Construction work by the Ministry of Endowments was carried out last week at the Al-Khamis market in the Matariya area in northern Cairo, in violation of laws relating to antiquities.
A large section of the souq was dug to a depth of four metres in order to construct a stone wall, and the debris was left covering another piece of land.
Although the land is in the possession of the Ministry of Endowments, it is under the supervision of the Ministry of State for Antiquities (MSA) as there may be undiscovered antiquities located in the area. Matariya was a renowned religious centre during the pharaonic era, as well as in Graeco-Roman and Coptic times, when it was known as Heliopolis.
All construction work has since stopped, and the antiquities ministry has reported the complaint to the tourism and antiquities police for further investigation.

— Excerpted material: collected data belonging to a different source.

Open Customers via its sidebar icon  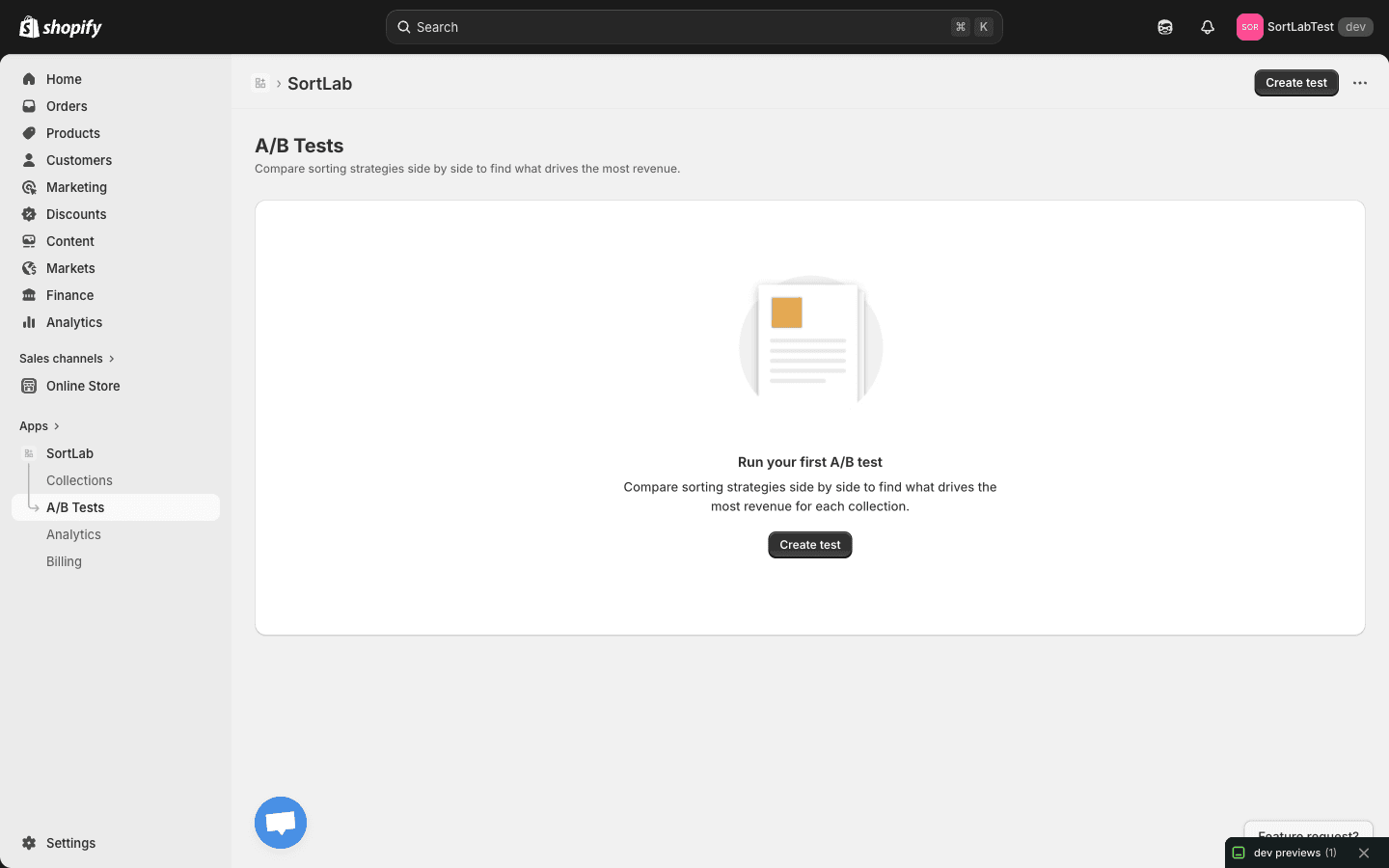[x=29, y=160]
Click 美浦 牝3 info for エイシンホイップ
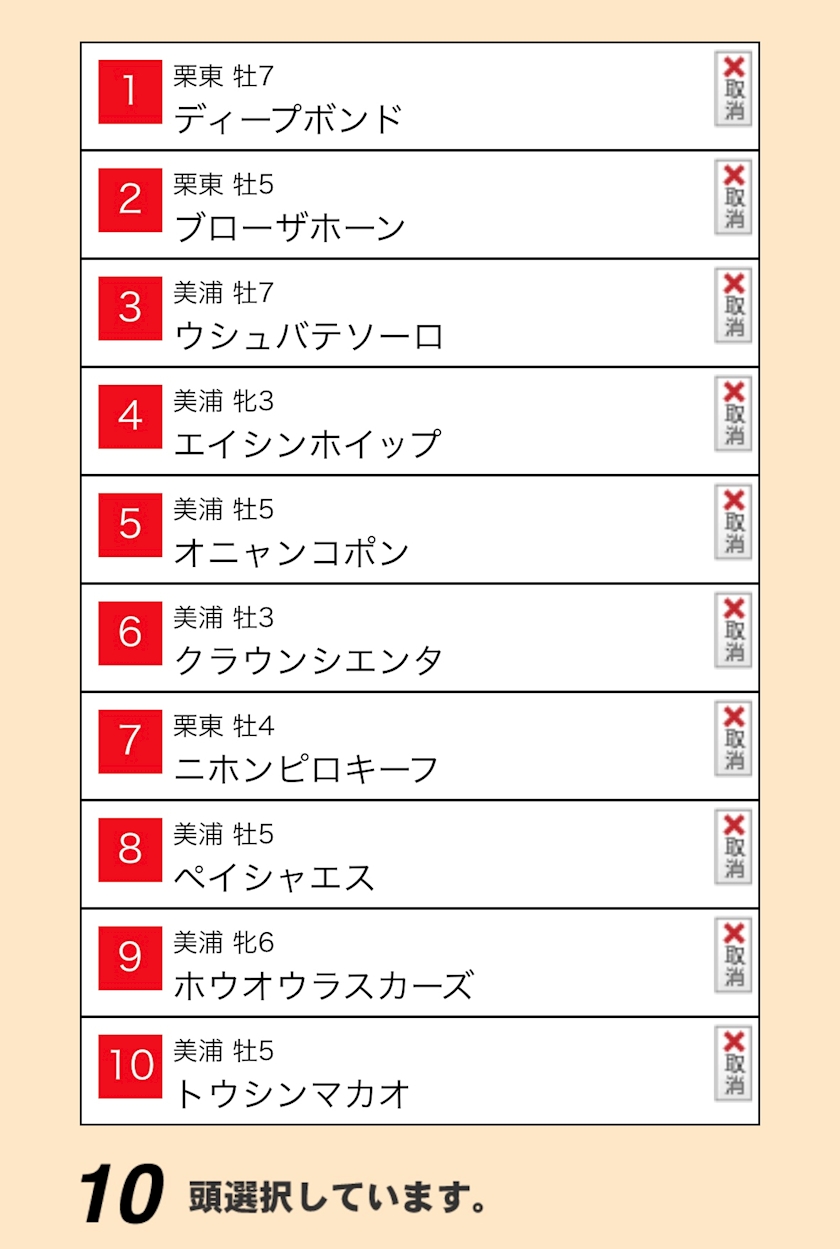Screen dimensions: 840x1249 coord(223,401)
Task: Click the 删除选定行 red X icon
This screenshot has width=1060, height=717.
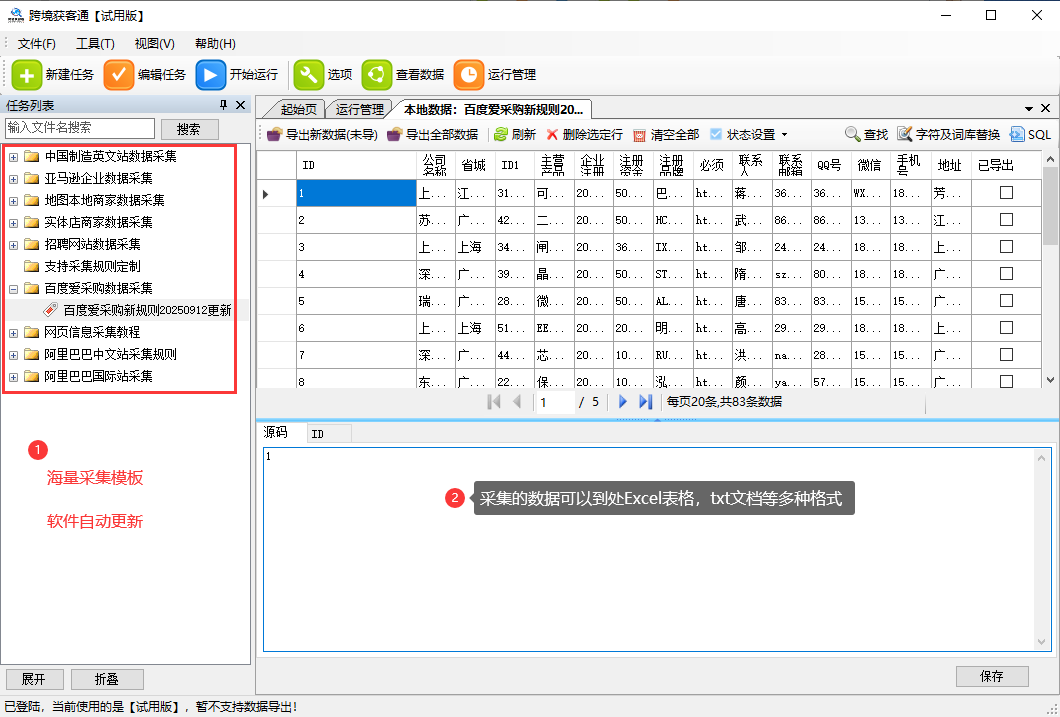Action: tap(552, 134)
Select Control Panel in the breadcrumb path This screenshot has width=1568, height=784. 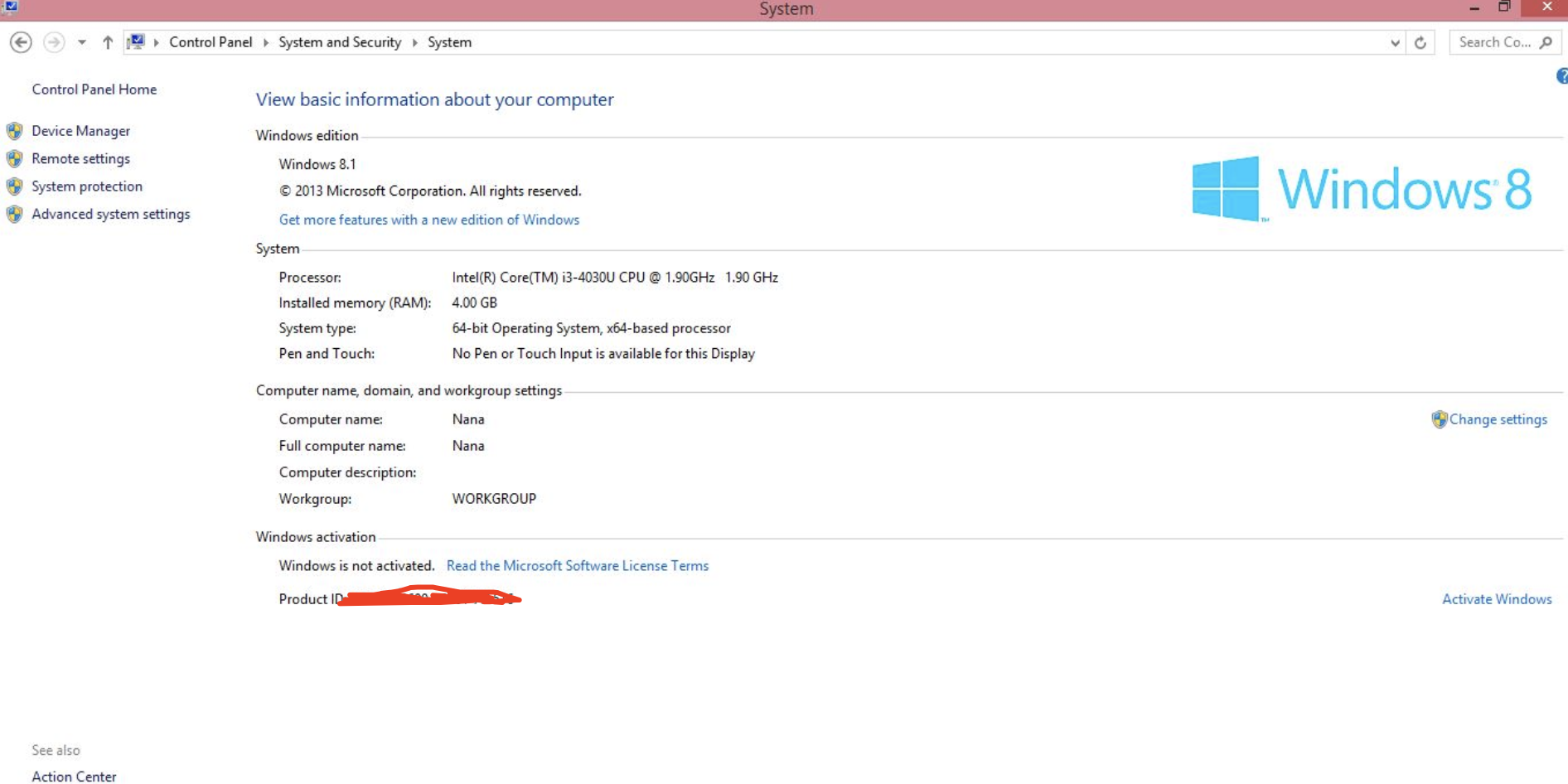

During his routine shift, the souq's security guard stumbled upon an 18th dynasty religious stele within the debris.
Antiquities minister Mohamed Ibrahim stated that the stele is carved out of limestone and bears three lines of hieroglyphic text. The first line reveals the name of the purification priest at the temple of the God Re in ancient Heliopolis. The second and third lines have not yet been deciphered as the section has deteriorated somewhat, but the name of goddess Hathor can be read.
The stele is currently being studied by experts at the Matariya archaeological lab.